Ему сейчас даже показалось, что он вспомнил этот сиротского вида родной дом Гриши – в черно-фиолетовых тонах, с редкими, искривленными деревьями в палисаднике…
Да, да… Именно в таком вечернем освещении – с далеким полыханьем света от огромной улицы рядом.
«Как он жил последние годы? Бедный, бедный Гриша?»
Старик молча и тихо плакал, стоя у дома давнего друга, и от этих слез ему становилось легче, смиреннее на душе.
Вот еще один светлый, родной человек, который встретит его, когда он перешагнет последний свой предел.
От этих, совсем нестрашных сейчас мыслей Луке Ильичу становилось теплее, проще… Он так боялся смерти, что когда мог ее представить себе, как что-то понятное, знакомое, простое, этот страх утихал, отдавая место физической расслабленности, внутреннему утешению и какому-то тихому миру с самим собой. Со своей неминуемой судьбой.
«Бедный, бедный Гриша! Почему мы так и не увиделись больше с тобой?»
Да, Мордасов знал, что Гамбург бывал за границей. Они могли найти друг друга, созвониться, наконец…
Но все думаешь – еще успеется! А когда? Когда успеется…
Вот и стоял он теперь перед этим старым домом, как перед могилой.

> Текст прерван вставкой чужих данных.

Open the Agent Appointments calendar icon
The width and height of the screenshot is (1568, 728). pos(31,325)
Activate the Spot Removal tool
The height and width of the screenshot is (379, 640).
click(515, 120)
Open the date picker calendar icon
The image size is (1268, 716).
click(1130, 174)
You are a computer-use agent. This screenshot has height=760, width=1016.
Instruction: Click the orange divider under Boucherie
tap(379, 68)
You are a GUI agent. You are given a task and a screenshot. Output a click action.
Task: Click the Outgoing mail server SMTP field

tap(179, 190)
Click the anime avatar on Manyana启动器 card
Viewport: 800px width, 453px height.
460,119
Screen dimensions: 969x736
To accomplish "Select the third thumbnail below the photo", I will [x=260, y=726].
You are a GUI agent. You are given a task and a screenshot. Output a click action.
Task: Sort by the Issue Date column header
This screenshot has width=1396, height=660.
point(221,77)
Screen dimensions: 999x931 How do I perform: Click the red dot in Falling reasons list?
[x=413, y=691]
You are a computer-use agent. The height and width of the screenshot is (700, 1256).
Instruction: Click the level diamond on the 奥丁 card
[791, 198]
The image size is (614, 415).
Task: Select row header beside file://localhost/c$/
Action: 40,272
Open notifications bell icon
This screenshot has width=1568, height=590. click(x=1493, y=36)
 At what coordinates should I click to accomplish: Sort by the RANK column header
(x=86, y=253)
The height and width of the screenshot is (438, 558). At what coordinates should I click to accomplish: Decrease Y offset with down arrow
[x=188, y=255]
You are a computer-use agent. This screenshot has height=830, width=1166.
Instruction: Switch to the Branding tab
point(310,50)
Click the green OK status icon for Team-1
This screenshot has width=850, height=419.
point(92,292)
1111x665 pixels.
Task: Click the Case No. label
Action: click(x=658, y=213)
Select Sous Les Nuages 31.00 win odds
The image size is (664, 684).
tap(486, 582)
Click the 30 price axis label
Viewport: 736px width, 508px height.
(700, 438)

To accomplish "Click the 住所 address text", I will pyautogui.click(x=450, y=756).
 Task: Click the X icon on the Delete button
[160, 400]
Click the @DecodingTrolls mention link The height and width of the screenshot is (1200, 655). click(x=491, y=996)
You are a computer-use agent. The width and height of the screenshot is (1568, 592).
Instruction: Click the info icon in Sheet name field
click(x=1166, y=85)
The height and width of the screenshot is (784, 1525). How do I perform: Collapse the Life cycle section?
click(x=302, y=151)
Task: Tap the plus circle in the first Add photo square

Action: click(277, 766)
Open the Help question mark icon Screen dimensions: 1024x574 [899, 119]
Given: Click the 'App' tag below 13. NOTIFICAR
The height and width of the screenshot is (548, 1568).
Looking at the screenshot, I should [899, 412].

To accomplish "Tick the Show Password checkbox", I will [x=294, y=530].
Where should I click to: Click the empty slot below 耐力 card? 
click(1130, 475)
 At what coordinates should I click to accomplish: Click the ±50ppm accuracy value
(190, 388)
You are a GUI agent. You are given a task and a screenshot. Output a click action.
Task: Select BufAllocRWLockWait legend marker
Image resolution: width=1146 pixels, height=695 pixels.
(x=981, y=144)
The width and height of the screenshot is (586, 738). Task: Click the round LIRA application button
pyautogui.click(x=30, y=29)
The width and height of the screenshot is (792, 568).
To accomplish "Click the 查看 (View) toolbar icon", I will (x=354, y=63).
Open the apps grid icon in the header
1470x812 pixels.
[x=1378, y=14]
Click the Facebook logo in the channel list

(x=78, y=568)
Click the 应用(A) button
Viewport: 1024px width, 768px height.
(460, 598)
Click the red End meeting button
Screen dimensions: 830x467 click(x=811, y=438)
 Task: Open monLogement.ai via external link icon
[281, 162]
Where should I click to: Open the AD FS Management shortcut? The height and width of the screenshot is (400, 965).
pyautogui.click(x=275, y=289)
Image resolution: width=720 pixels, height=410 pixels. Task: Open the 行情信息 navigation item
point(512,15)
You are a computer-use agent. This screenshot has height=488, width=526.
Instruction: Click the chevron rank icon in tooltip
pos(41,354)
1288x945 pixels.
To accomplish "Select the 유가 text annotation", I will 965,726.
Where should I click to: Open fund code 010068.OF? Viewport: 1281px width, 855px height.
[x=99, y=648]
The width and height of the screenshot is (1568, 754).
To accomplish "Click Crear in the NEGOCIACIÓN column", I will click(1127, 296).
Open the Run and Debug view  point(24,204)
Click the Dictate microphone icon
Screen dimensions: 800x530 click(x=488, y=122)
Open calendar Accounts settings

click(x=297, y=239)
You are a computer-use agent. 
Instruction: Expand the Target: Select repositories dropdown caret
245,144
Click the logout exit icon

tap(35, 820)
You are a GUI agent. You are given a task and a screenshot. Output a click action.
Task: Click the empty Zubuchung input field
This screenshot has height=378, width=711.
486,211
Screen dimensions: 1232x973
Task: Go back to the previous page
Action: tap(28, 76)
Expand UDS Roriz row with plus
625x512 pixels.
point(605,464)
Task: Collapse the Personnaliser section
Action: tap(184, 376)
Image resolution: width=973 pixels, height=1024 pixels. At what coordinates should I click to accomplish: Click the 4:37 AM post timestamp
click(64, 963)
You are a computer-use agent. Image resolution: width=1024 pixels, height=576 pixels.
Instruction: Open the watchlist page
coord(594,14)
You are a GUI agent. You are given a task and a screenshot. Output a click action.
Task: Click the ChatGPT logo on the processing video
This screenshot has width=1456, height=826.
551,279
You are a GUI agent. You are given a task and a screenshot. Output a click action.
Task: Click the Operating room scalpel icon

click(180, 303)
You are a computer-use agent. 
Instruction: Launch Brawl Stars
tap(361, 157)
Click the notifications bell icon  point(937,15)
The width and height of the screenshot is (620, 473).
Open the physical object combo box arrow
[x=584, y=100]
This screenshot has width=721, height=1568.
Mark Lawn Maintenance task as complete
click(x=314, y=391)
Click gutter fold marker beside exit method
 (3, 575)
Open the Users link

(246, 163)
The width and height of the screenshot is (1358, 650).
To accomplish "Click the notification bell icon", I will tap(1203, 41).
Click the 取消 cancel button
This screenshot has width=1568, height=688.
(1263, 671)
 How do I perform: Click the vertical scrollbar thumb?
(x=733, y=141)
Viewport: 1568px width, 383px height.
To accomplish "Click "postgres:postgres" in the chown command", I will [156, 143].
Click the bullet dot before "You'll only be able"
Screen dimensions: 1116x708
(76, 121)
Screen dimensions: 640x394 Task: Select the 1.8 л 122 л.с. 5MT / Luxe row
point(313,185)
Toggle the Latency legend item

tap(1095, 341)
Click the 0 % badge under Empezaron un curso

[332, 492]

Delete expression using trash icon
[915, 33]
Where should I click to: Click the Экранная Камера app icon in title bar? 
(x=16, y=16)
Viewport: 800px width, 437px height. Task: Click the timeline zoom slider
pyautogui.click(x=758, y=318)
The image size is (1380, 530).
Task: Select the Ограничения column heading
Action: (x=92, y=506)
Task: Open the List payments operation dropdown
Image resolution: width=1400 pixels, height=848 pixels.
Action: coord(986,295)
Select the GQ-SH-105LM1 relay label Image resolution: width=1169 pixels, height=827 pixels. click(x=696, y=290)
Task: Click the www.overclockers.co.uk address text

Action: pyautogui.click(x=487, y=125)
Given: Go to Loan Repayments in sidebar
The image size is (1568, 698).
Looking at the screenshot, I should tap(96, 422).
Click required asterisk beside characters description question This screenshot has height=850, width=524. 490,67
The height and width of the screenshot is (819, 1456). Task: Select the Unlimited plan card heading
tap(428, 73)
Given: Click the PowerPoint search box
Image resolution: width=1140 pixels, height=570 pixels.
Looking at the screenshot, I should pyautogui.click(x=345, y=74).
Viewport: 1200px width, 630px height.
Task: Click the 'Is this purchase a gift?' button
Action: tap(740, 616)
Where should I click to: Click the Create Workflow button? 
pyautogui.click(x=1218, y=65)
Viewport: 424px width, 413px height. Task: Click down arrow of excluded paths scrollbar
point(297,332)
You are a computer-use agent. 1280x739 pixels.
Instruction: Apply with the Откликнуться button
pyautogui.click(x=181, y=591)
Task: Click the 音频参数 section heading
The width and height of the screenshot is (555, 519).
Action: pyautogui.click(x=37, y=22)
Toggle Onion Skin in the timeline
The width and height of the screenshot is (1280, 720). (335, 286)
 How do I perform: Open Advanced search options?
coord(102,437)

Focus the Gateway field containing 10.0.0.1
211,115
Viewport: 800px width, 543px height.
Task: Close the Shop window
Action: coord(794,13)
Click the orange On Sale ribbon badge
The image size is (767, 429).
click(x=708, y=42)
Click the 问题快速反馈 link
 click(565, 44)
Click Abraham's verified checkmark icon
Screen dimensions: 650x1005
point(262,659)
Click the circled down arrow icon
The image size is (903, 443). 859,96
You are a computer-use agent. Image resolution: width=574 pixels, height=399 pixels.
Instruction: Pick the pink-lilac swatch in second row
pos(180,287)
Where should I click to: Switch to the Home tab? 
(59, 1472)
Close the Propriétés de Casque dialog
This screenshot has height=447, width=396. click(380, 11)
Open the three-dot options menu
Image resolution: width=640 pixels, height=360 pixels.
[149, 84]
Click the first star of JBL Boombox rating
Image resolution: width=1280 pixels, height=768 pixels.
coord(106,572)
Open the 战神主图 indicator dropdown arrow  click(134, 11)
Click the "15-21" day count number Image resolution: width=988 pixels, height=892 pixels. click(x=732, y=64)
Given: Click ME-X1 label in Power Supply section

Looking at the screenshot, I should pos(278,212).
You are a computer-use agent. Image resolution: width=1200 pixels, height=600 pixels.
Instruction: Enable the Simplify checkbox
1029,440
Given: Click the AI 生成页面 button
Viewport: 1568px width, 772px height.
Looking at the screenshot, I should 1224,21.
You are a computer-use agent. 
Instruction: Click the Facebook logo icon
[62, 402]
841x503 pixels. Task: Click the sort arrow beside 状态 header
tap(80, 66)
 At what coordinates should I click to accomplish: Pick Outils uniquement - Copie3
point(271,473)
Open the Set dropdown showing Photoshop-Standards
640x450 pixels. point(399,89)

Мордасов вдруг понял, что он не может представить себе Гришу старым, поседевшим… Для него он остался таким же – стройным, чуть резким в движениях, смотрящим исподлобья… Молчаливым. Натянутым, как струна.
И всегда неожиданным. Он мог долго слушать, внимательно глядя на собеседника. Потом резко отворачивался.
– Ну хватит! – На середине фразы прерывал он собеседника и тут же вставал и уходил.
Он почти не говорил сам, взгляд его был устремлен перед собой. Это был трудный человек… Способный на неожиданные, иногда необъяснимые поступки.
Когда он расходился с очередной своей женой, – знаменитой балериной из Большого, – он преподнес ей на прощание огромный букет белых роз. Вручив ей цветы на лестничной площадке, он, уже сбегая вниз, успел крикнуть:
– Только смотри – осторожно!
Внутри букета был острейший, старинный испанский клинок.
Он сам, Гриша, был как этот длинный острый клинок. Мордасов постоял еще недолго, неподвижно. Почему-то поклонился на знакомые окна. И перекрестился. Потом еще раз…
Глубоко вздохнул и медленно двинулся в сторону улицы Горького.
Он мог идти, а мог остановиться и стоять посередине тротуара – сейчас это было для него одинаково. Ничто не влекло его в этот вечер. Он был тих и опустошен.
Лука Ильич достал платок, вытер лицо и поднял глаза на открывшееся многоцветное, яркое, живое, бурлящее зарево центральной улицы.
Да, надо жить, если она, жизнь, еще дана ему. Не знаю насколько – на годы?.. На месяцы?.. На часы?
Но глядя на эту массу людей, машин, реклам, этот густой людской водоворот, он снова понял, что ему зачем-то дарована эта жизнь. Это – дар… Дар! Который он должен понимать, ценить, беречь. Быть счастливым от этого бесценного преподношения…
Он почувствовал, как распрямляется спина, ноги наливаются силой, пальцы сжимаются в кулаки. И он, не отдавая себе отчета, вдруг вполголоса взял несколько нот…
Люди невольно оглянулись на пожилого, нездешне одетого мужчину, из груди которого раздались звуки божественного звучания.